**Problem to work on:**
Could you repeat the entries below word for word, leaving nothing out?

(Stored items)
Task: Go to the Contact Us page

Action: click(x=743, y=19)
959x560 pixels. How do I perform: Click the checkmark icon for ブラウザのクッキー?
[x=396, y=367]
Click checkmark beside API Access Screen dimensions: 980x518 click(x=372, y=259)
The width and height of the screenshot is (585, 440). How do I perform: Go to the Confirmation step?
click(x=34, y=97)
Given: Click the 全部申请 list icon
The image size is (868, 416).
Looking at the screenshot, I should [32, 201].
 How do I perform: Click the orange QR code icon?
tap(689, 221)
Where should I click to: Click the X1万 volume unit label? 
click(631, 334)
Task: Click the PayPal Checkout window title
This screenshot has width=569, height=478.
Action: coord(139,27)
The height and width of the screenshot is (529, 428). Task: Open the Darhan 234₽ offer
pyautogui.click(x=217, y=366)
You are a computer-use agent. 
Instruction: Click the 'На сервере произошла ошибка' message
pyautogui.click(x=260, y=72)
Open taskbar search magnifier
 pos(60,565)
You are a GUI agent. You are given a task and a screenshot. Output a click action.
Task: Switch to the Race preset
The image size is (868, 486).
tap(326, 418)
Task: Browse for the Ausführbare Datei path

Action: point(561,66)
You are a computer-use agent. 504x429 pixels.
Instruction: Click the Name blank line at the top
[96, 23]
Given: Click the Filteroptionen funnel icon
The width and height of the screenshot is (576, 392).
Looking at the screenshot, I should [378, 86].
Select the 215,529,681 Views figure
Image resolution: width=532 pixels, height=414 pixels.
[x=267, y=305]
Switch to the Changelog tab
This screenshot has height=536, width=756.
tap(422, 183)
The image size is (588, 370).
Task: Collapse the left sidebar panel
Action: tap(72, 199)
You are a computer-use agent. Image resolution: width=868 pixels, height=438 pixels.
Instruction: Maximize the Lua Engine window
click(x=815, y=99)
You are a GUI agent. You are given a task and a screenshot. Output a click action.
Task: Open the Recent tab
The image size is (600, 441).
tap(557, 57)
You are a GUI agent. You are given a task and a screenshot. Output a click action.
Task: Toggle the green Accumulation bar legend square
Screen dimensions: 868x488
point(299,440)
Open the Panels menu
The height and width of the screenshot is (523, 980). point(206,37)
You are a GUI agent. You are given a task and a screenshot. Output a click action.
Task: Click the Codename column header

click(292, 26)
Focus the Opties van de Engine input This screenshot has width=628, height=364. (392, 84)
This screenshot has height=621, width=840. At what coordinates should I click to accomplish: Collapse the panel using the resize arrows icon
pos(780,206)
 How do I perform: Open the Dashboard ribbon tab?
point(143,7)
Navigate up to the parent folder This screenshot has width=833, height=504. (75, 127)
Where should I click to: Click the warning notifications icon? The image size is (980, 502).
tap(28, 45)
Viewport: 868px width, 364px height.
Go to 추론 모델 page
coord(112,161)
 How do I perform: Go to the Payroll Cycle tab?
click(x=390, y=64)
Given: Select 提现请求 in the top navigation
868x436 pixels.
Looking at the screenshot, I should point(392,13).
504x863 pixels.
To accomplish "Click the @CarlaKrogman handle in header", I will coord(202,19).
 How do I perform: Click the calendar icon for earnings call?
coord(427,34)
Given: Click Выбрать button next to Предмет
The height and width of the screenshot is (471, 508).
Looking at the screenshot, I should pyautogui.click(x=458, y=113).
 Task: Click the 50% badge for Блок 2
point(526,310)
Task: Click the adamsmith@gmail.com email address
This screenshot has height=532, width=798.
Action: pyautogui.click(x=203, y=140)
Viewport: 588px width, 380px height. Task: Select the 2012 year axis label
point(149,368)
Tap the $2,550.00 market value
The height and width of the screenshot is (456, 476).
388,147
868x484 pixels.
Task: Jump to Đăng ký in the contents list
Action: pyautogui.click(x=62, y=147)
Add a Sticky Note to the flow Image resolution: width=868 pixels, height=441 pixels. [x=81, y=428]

**Task answer:**
Task: Go to the Contact Us page

Action: click(x=743, y=19)
959x560 pixels. How do I perform: Click the checkmark icon for ブラウザのクッキー?
[x=396, y=367]
Click checkmark beside API Access Screen dimensions: 980x518 click(x=372, y=259)
The width and height of the screenshot is (585, 440). How do I perform: Go to the Confirmation step?
click(x=34, y=97)
Given: Click the 全部申请 list icon
The image size is (868, 416).
Looking at the screenshot, I should [32, 201].
 How do I perform: Click the orange QR code icon?
tap(689, 221)
Where should I click to: Click the X1万 volume unit label? 
click(631, 334)
Task: Click the PayPal Checkout window title
This screenshot has width=569, height=478.
Action: coord(139,27)
The height and width of the screenshot is (529, 428). Task: Open the Darhan 234₽ offer
pyautogui.click(x=217, y=366)
You are a computer-use agent. 
Instruction: Click the 'На сервере произошла ошибка' message
pyautogui.click(x=260, y=72)
Open taskbar search magnifier
 pos(60,565)
You are a GUI agent. You are given a task and a screenshot. Output a click action.
Task: Switch to the Race preset
The image size is (868, 486).
tap(326, 418)
Task: Browse for the Ausführbare Datei path

Action: point(561,66)
You are a computer-use agent. 504x429 pixels.
Instruction: Click the Name blank line at the top
[96, 23]
Given: Click the Filteroptionen funnel icon
The width and height of the screenshot is (576, 392).
Looking at the screenshot, I should [378, 86].
Select the 215,529,681 Views figure
Image resolution: width=532 pixels, height=414 pixels.
[x=267, y=305]
Switch to the Changelog tab
This screenshot has height=536, width=756.
tap(422, 183)
The image size is (588, 370).
Task: Collapse the left sidebar panel
Action: tap(72, 199)
You are a computer-use agent. Image resolution: width=868 pixels, height=438 pixels.
Instruction: Maximize the Lua Engine window
click(x=815, y=99)
You are a GUI agent. You are given a task and a screenshot. Output a click action.
Task: Open the Recent tab
The image size is (600, 441).
tap(557, 57)
You are a GUI agent. You are given a task and a screenshot. Output a click action.
Task: Toggle the green Accumulation bar legend square
Screen dimensions: 868x488
point(299,440)
Open the Panels menu
The height and width of the screenshot is (523, 980). point(206,37)
You are a GUI agent. You are given a task and a screenshot. Output a click action.
Task: Click the Codename column header

click(292, 26)
Focus the Opties van de Engine input This screenshot has width=628, height=364. (392, 84)
This screenshot has height=621, width=840. At what coordinates should I click to accomplish: Collapse the panel using the resize arrows icon
pos(780,206)
 How do I perform: Open the Dashboard ribbon tab?
point(143,7)
Navigate up to the parent folder This screenshot has width=833, height=504. (75, 127)
Where should I click to: Click the warning notifications icon? The image size is (980, 502).
tap(28, 45)
Viewport: 868px width, 364px height.
Go to 추론 모델 page
coord(112,161)
 How do I perform: Go to the Payroll Cycle tab?
click(x=390, y=64)
Given: Select 提现请求 in the top navigation
868x436 pixels.
Looking at the screenshot, I should point(392,13).
504x863 pixels.
To accomplish "Click the @CarlaKrogman handle in header", I will coord(202,19).
 How do I perform: Click the calendar icon for earnings call?
coord(427,34)
Given: Click Выбрать button next to Предмет
The height and width of the screenshot is (471, 508).
Looking at the screenshot, I should pyautogui.click(x=458, y=113).
 Task: Click the 50% badge for Блок 2
point(526,310)
Task: Click the adamsmith@gmail.com email address
This screenshot has height=532, width=798.
Action: pyautogui.click(x=203, y=140)
Viewport: 588px width, 380px height. Task: Select the 2012 year axis label
point(149,368)
Tap the $2,550.00 market value
The height and width of the screenshot is (456, 476).
388,147
868x484 pixels.
Task: Jump to Đăng ký in the contents list
Action: pyautogui.click(x=62, y=147)
Add a Sticky Note to the flow Image resolution: width=868 pixels, height=441 pixels. [x=81, y=428]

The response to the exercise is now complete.